Diabetes Mellitus: DKA and HHS
Diabetic Ketoacidosis (DKA)
- More common in Type 1 Diabetes; characterized by lack of insulin production leading to fat breakdown and ketone formation.
- Symptoms
- Polyuria, polydipsia
- GI symptoms (nausea/vomiting)
- Dry mucus membranes
- Altered mental status
- Fruity breath odor (due to ketones)
- Diagnostics
- Blood glucose: Typically >300 mg/dL
- Ketones in urine and blood
- Metabolic acidosis on ABGs (arterial blood gases)
- Nursing Priority Interventions
- Immediate fluid resuscitation with isotonic or hypotonic fluids.

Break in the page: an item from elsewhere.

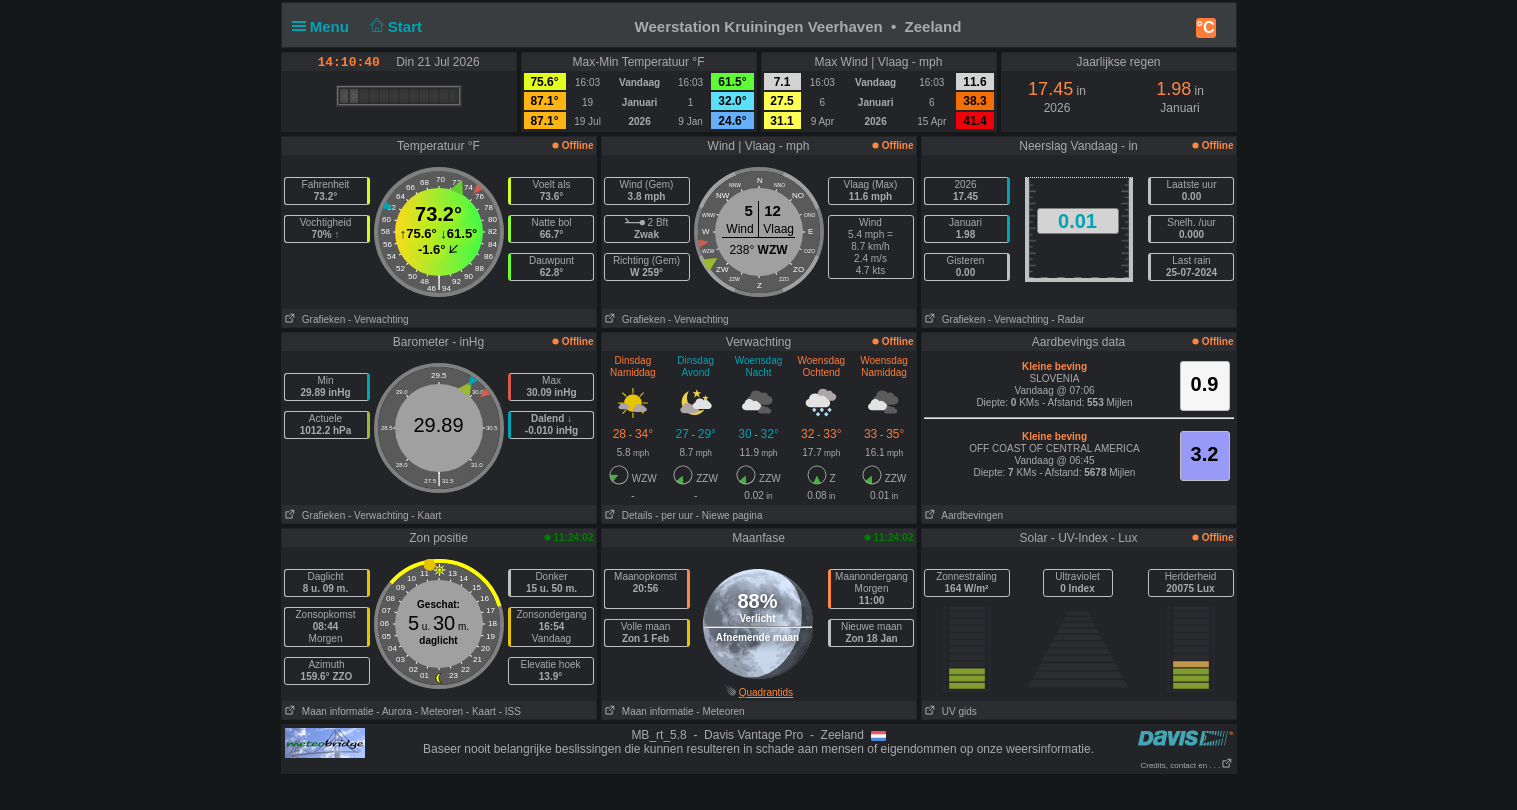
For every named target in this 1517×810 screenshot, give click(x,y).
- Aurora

- Start insulin drip of regular insulin at a rate of 0.1 ext{unit/kg/hr}.
- Monitor electrolytes, increase in needs for potassium possibly due to insulin administration, which can lead to hypokalemia.
- Educate on prevention and management of DKA.
Hyperglycemic Hyperosmolar State (HHS)
- Most commonly associated with Type 2 Diabetes; more gradual than DKA.
- Symptoms
- Extreme dehydration, polyuria, and polydipsia.
- High blood glucose levels (>600 mg/dL) typically seen.
- Diagnostics
- Serum osmolality: Elevated (often 320-360 mOsm/kg)
- No significant ketone formation.
- Nursing Priority Interventions
- Fluid rehydration is key, prioritize IV fluid administration.
- Administer insulin after fluids for hyperglycemia management.
- Close monitoring of electrolytes is critical; particularly potassium.
Conclusion
- Understanding the interrelations between adrenal hormones and their respective conditions is critical in nursing practice.
- Proper diagnostic, monitoring, and proactive care can significantly improve patient outcomes in endocrine disorders.